Dataset extract |
# # # # #

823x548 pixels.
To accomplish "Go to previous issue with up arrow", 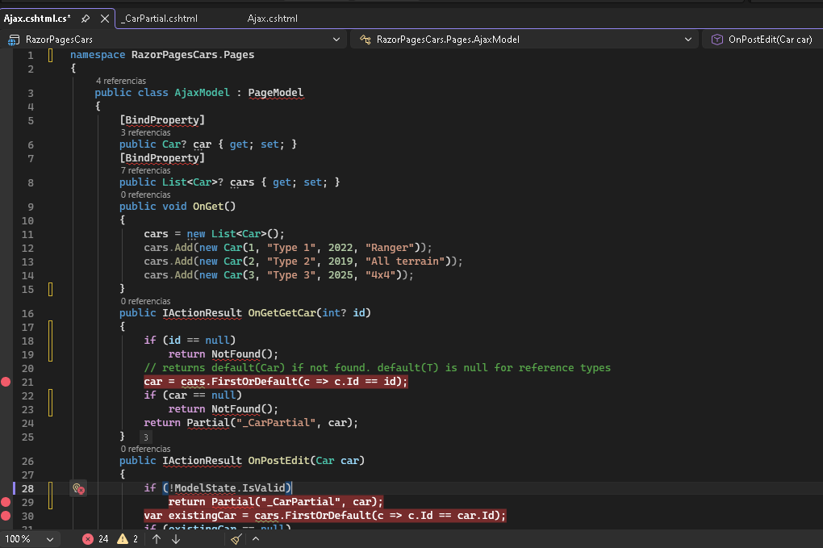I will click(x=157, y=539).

# # # # #

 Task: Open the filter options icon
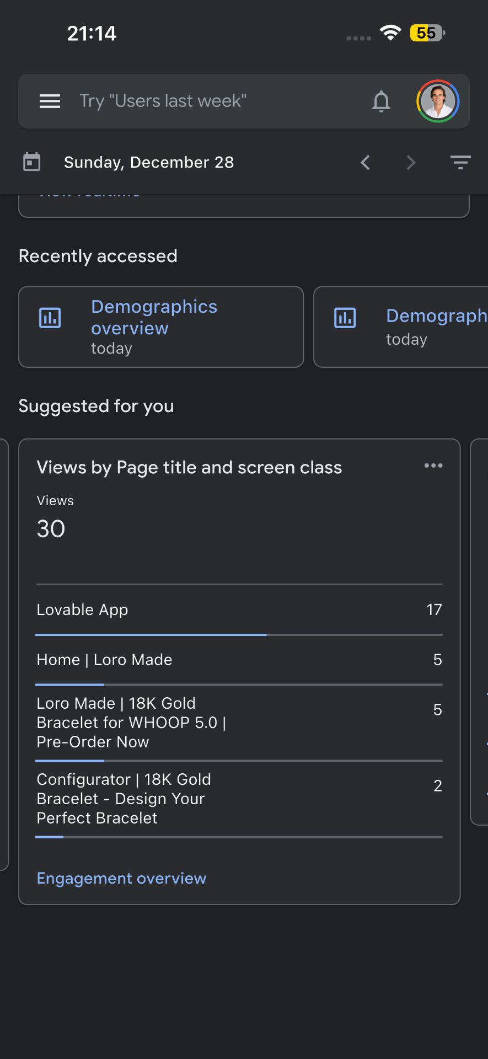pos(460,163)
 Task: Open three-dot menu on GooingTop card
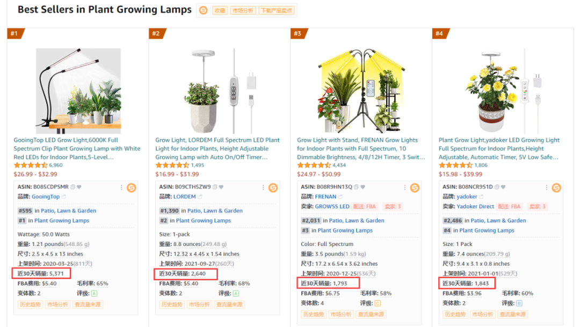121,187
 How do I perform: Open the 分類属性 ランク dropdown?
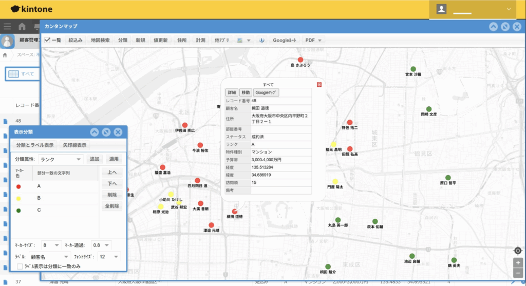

# # # # #

About this task |
In the data above, find the line with "Task: Open three-dot menu on GooingTop card" and the line with "How do I perform: Open". Please copy exactly those two lines and every line between them, but not the pictures.

Answer to this problem |
 Task: Open three-dot menu on GooingTop card
121,187
 How do I perform: Open the 分類属性 ランク dropdown?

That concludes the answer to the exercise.